Hybrid sources let you query JSON files as if they were database tables, and join them directly with database entities using familiar ObjectQuel syntax.

explanation

Querying JSON Sources

json_source() defines a JSON file as a queryable range within an ObjectQuel query, supporting filtering, sorting, and property selection. It accepts a file path and an optional JSONPath expression for prefiltering, in two equivalent forms:

  • json_source('file.json') / json_source('file.json', '$[*]') — positional, more concise
  • json_source(file='file.json', jsonPath='$[*]') — named arguments, order-independent
// Select specific properties
$results = $entityManager->executeQuery("
    range of product is json_source('data/products.json')
    retrieve (product.name, product.price) where product.id = :productId
", ['productId' => 15]);

// Named arguments — order does not matter
$results = $entityManager->executeQuery("
    range of product is json_source(file='catalog/products.json', jsonPath='$.products[*]')
    retrieve (product.name, product.price) where product.inStock = true
");

// jsonPath first — equally valid
$results = $entityManager->executeQuery("
    range of log is json_source(jsonPath='$[?(@.level == \"ERROR\")]', file='logs/app.json')
    retrieve (log.timestamp, log.message, log.level) where log.timestamp > :since
", ['since' => '2025-06-01']);

JSON File Structure

JSON files must contain an array of objects with a consistent structure:

[
  { "id": 1, "name": "Wireless Headphones", "price": 99.99, "category": "electronics", "inStock": true,  "tags": ["wireless", "audio", "bluetooth"] },
  { "id": 2, "name": "Gaming Mouse",        "price": 59.99, "category": "electronics", "inStock": false, "tags": ["gaming", "precision", "rgb"] },
  { "id": 3, "name": "Coffee Mug",          "price": 12.99, "category": "kitchen",     "inStock": true,  "tags": ["ceramic", "dishwasher-safe"] }
]

JSONPath Prefiltering

The second parameter of json_source() accepts a JSONPath expression (powered by softcreatr/jsonpath), filtering the data before it reaches the query processor. Use it to reduce memory usage on large files, or to navigate into nested structures that don't start with a flat array:

// Only error entries are loaded into memory
$results = $entityManager->executeQuery("
    range of log is json_source('logs/massive_log.json', '$[?(@.level == \"ERROR\")]')
    retrieve (log.timestamp, log.message, log.level) where log.timestamp > :since
", ['since' => '2025-06-01']);

// Navigate into a nested structure
$results = $entityManager->executeQuery("
    range of product is json_source('catalog/products.json', '$.products[?(@.category == \"electronics\")]')
    retrieve (product.name, product.price, product.inStock) where product.price > :minPrice
", ['minPrice' => 50.00]);

// Flatten nested arrays
$results = $entityManager->executeQuery("
    range of order is json_source('orders/daily.json', '$.orders[*].items[*]')
    retrieve (order.productId, order.quantity, order.unitPrice) where order.quantity > :minQty
", ['minQty' => 2]);

JSONPath Expression Reference

Expression Example Description
$[*] json_source('products.json', '$[*]') All items in a root array
$.products[*] json_source('catalog.json', '$.products[*]') All items in a named array nested under a key
$[?(@.level == "ERROR")] json_source('app.log', '$[?(@.level == "ERROR")]') Filter by exact field value
$[?(@.price > 50)] json_source('products.json', '$[?(@.price > 50)]') Filter by numeric comparison
$[?(@.inStock)] json_source('products.json', '$[?(@.inStock)]') Filter by truthy field
$.orders[*].items[*] json_source('orders.json', '$.orders[*].items[*]') Flatten nested arrays into a single sequence
$[0:10] json_source('products.json', '$[0:10]') Slice — first 10 items only

For a full reference and interactive evaluator, see jsonpath.com.

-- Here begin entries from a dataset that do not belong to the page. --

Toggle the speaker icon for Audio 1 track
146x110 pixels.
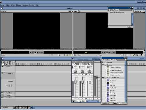click(x=2, y=93)
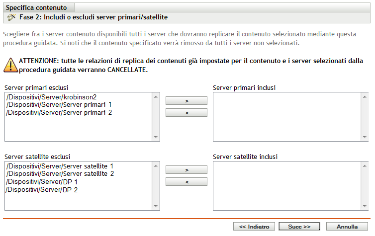Move selected primary server to included list
375x236 pixels.
click(x=187, y=100)
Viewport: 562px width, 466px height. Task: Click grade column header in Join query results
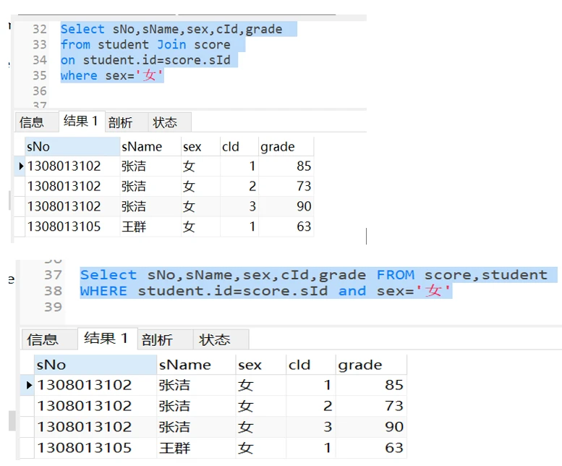(278, 147)
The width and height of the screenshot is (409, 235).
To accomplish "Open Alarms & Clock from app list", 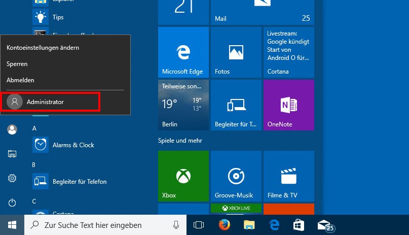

Combining Database and JSON Sources

JSON sources can be joined with database entities. The join type is inferred automatically from the WHERE clause — you never declare it explicitly.

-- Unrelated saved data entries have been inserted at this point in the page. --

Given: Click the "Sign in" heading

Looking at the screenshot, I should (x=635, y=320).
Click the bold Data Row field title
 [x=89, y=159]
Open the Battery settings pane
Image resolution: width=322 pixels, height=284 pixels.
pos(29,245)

WHERE clause Join type Effect
No condition linking the two ranges Cross Cartesian product
Join condition only Left All database rows returned; unmatched JSON fields are null
Join condition + scalar filter on a JSON field, or IS NOT NULL on a JSON field Inner Only database rows with a matching JSON record are returned
// Left join: unmatched orders still appear, with null product fields
$results = $entityManager->executeQuery("
    range of order is App\\Entity\\OrderEntity
    range of product is json_source('external/product_catalog.json')
    retrieve (order, product.name, product.price, product.inStock) where order.productId = product.id
    and order.status = :status
    sort by order.orderDate desc
", ['status' => 'pending']);

// Inner join: scalar filter on JSON field — only orders with an in-stock product
$results = $entityManager->executeQuery("
    range of order is App\\Entity\\OrderEntity
    range of product is json_source('external/product_catalog.json')
    retrieve (order, product.name, product.price, product.inStock) where order.productId = product.id
    and product.inStock = true
");

// Inner join: IS NOT NULL — only orders where a product record exists
$results = $entityManager->executeQuery("
    range of order is App\\Entity\\OrderEntity
    range of product is json_source('external/product_catalog.json')
    retrieve (order, product.name, product.price, product.inStock) where order.productId = product.id
    and product.name is not null
");

// Multiple JSON sources
$results = $entityManager->executeQuery("
    range of user is App\\Entity\\UserEntity
    range of profile is json_source('profiles/user_profiles.json')
    range of settings is json_source('settings/app_settings.json')
    retrieve (user, profile.displayName, settings.colorScheme)
    where user.userId = profile.user_id
    and profile.theme = settings.theme_name
    and user.active = true
");
Note: The via syntax for defining relationships is not supported for JSON sources.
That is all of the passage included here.